Hoangmai Pham, a senior health researcher at the Center for Studying Health System Change and lead author of a study on how the hospitalist model has focused attention on patient-care coordination, says changes at the federal level will be a driving factor in the strength of healthcare. Roughly 50% to 80% of a hospitalist’s annual salary comes from clinical billings, according to SHM data. The balance comes from hospital subsidies, in the form of annual contracts, monthly stipends, or pay-for-performance bonuses. Drastic changes in payment policy could have drastic implications on those subsidies.
“The ground is very fluid right now, in terms of where payment policy is going,” Pham says. “If I were hospitalists, part of the nervousness would be I’m not sure what direction things are heading in.”
Potential Solutions
Many hospitalists, however, see positives in the economic morass. Hospitalist Troy Ahlstrom, MD, is financial director of Hospitalists of Northwest Michigan in Traverse City, which serves roughly 400 beds at Munson Medical Center. He says groups can prove their worth by showing how they make it easier for other specialists—cardiologists, orthopedists, etc.—to perform the more lucrative procedures on which hospitals rely for higher reimbursements. Then, the group can negotiate for a piece of the savings under a pay-for-performance contracting model.
“What can we do to help make you more efficient, so you can do two extra surgical cases a week?” Dr. Ahlstrom says. “What if the hospital itself realizes a 15% increase in efficiency? Work out a deal that if we save you 15% … you give us a cut.”
Dr. Westle suggests analyzing cost accounting as another way to offer evidence of productivity. Paying overtime for back-office staff is ineffective if your salary overhead is greater than your billing collection. He also recommends a virtual office to employ billing specialists who work from home and doctors without off-site offices, eliminating real estate, utility, and infectious-waste-disposal costs that can cost private practices 55% to 60% in overhead costs.
Partnerships and reinvention are other avenues for cost-effectiveness. Some smaller, single-hospitalist groups might merge to cut costs through economies of scale, but SHM’s Miller thinks there is an opportunity to create a cooperative structure in which hospital medicine groups maintain individual identifies yet share certain functions, such as a common billing service.

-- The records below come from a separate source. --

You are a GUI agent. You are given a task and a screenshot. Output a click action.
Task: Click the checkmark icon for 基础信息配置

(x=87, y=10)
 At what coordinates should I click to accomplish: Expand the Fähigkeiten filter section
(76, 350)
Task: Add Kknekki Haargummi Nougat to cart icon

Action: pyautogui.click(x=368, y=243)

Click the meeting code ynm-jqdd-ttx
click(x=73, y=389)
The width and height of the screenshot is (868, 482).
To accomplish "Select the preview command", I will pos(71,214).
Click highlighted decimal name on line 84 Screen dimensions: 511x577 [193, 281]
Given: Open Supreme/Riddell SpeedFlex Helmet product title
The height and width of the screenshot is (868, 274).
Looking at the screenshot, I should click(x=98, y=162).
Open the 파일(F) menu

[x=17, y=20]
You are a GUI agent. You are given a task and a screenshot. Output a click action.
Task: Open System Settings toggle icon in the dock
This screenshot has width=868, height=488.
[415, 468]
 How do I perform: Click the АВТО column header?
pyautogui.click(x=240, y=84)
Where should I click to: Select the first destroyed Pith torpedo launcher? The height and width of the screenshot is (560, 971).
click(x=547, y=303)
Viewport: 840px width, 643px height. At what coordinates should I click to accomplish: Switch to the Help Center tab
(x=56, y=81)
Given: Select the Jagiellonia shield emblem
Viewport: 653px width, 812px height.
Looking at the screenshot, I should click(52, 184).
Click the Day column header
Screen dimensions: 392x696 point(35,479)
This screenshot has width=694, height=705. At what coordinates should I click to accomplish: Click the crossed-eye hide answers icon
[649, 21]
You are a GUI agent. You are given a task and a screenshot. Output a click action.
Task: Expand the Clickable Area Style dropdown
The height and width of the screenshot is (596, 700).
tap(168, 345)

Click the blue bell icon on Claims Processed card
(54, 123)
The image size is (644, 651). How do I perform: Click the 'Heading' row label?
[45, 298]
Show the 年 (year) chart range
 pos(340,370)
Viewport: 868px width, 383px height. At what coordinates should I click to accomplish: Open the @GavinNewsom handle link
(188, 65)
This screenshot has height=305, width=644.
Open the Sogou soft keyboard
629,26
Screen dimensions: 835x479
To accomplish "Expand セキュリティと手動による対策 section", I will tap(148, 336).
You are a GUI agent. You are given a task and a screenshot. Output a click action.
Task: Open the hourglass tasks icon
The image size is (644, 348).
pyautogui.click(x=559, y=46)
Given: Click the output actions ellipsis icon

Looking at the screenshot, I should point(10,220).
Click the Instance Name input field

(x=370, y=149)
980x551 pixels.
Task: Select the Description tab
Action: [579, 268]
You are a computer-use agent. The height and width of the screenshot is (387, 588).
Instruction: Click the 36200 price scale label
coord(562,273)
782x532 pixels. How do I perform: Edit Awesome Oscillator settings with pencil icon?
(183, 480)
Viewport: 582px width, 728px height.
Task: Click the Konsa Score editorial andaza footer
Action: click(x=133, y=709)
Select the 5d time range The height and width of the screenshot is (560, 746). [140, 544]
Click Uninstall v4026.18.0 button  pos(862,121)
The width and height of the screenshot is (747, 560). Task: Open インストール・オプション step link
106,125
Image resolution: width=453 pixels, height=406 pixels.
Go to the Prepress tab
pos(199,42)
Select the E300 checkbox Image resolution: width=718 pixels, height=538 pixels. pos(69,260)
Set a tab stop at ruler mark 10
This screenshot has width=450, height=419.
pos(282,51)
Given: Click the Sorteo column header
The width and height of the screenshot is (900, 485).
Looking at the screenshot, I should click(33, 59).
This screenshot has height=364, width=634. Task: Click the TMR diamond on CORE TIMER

Dr. King, the medical director who was promoted in November, is running a long-term acute-care center (LTAC) to help generate a parallel revenue stream. The center opened in May; during periods of decreased patient traffic at Southwest Medical Center, it affords his hospitalists another place to work, encountering patients and billing services. It also creates a referral stream for his hospital. He also has engaged in preliminary discussions for opening and staffing a pre-operative clinic or a wound-care clinic, but those discussions are in the early stages. King is sitting down with PCPs his group has little history with to increase referrals, and he is meeting with the hospital’s specialists to inform them that earlier consults with hospitalists could allow for streamlined service, shorter stays, and greater revenue.
“If you stop your research and development (R&D) during the hard times, 18 months from now, everyone else has stopped their R&D,” Dr. Westle says. “But if you continued your R&D, you’re 18 months ahead of everyone else.”